Segment Start: DATA

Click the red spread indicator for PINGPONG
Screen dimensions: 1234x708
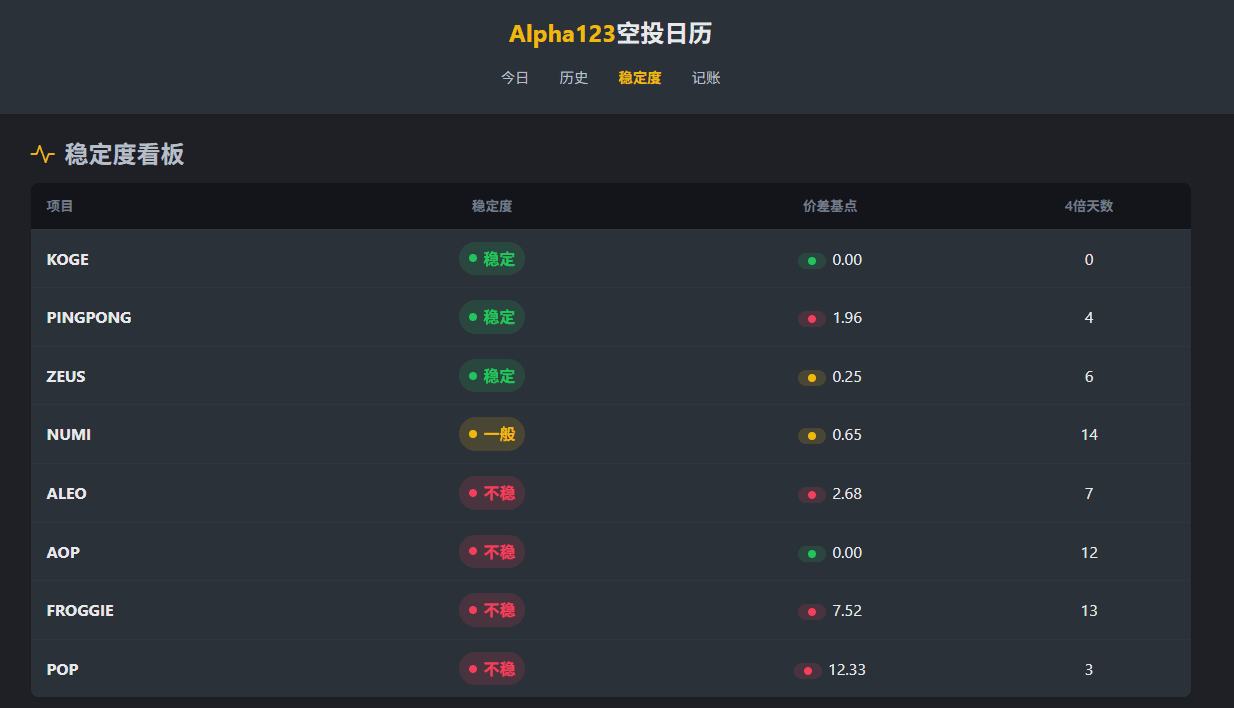point(811,319)
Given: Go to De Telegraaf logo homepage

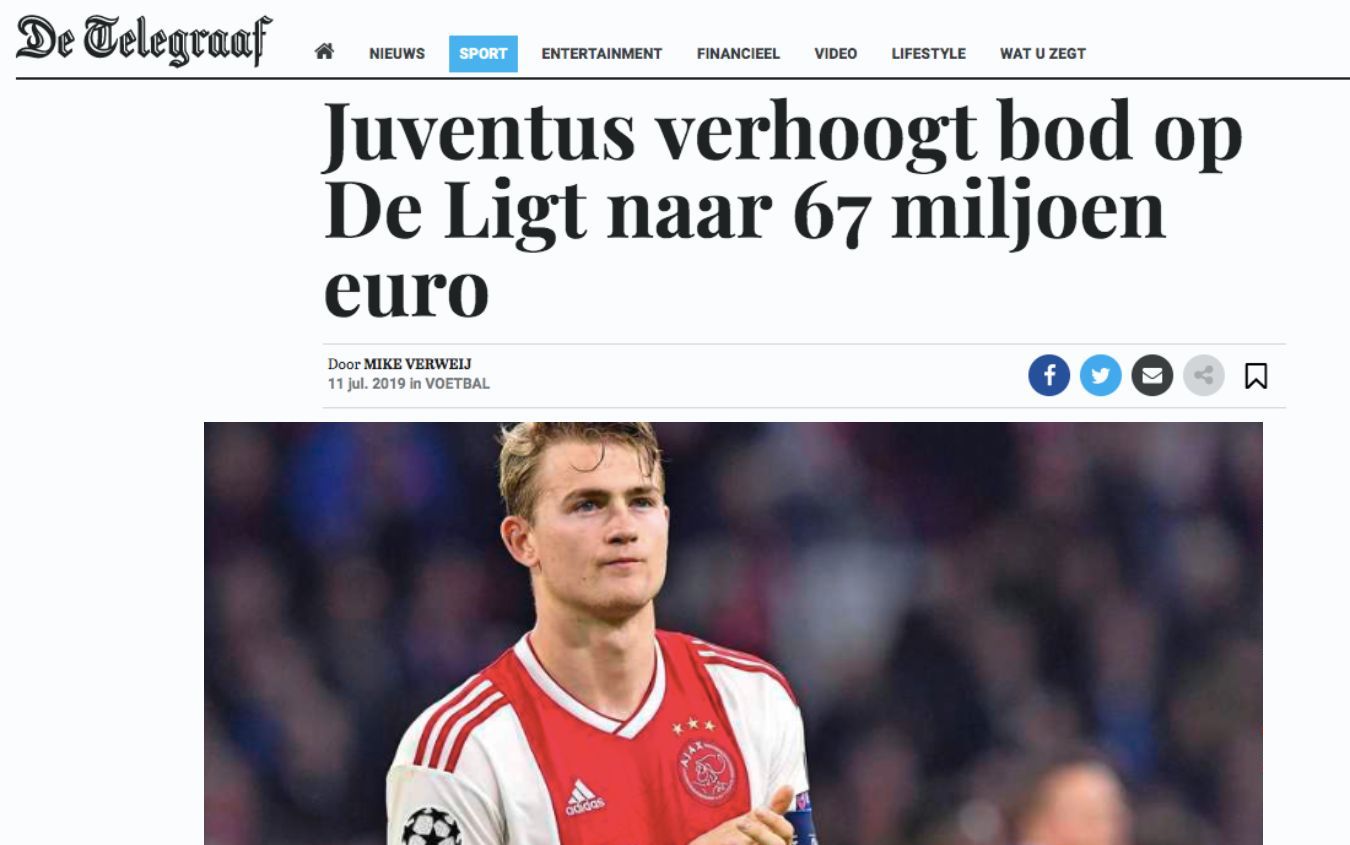Looking at the screenshot, I should (144, 41).
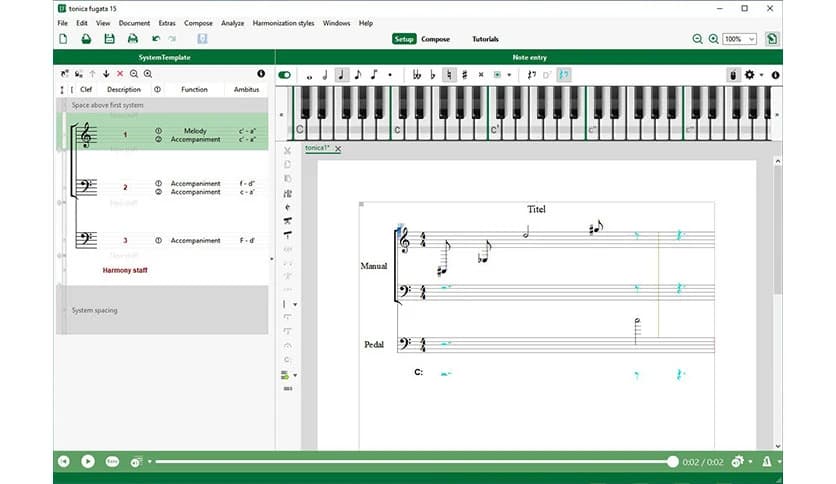Open the Tutorials view
Image resolution: width=836 pixels, height=484 pixels.
coord(485,39)

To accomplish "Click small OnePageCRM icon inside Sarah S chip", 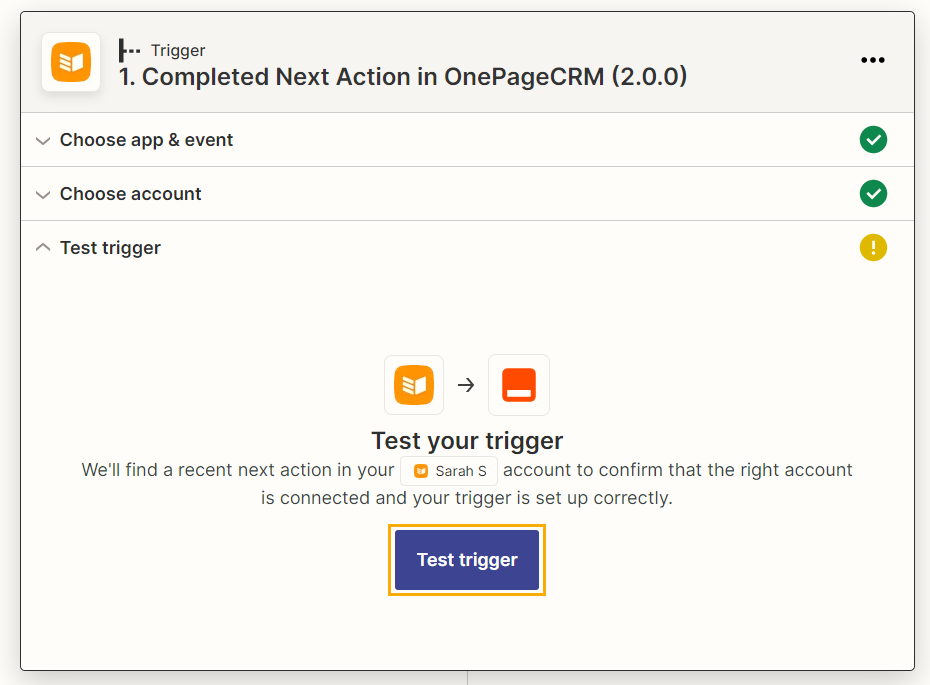I will coord(421,471).
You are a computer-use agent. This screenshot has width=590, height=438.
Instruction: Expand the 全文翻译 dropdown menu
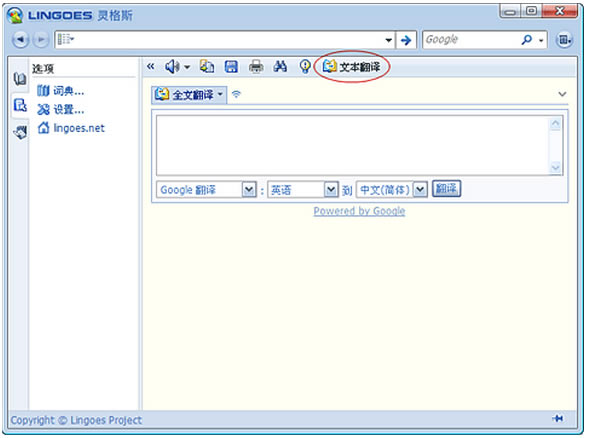(220, 94)
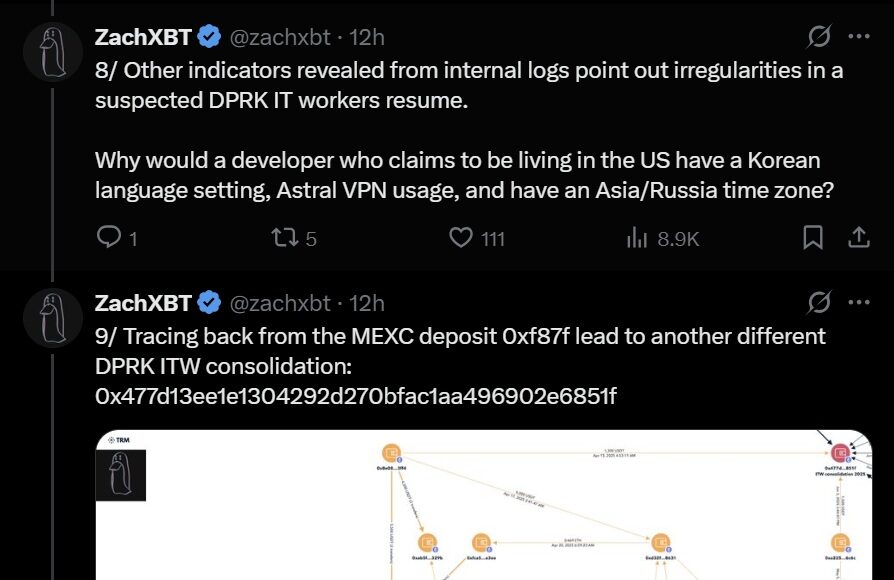
Task: Open the TRM graph image attachment
Action: (x=483, y=505)
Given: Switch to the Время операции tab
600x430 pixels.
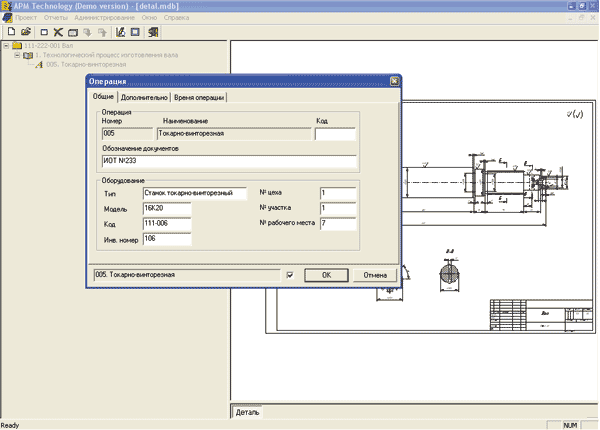Looking at the screenshot, I should 199,98.
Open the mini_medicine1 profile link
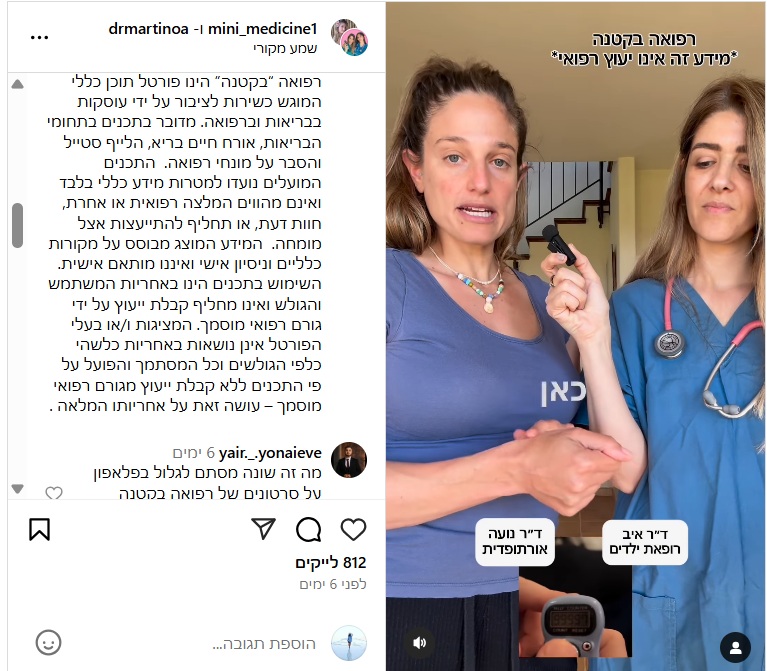 click(x=263, y=29)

Segment End: DATA

→ INSTRUCTIONS TO FOLLOW: Copy the lines from the line that contains "600x430 pixels." through the end of the records, exactly and with nothing added; leave the pictures out.

→ EXERCISE SOLUTION:
600x430 pixels.
Looking at the screenshot, I should 199,98.
Open the mini_medicine1 profile link
 click(x=263, y=29)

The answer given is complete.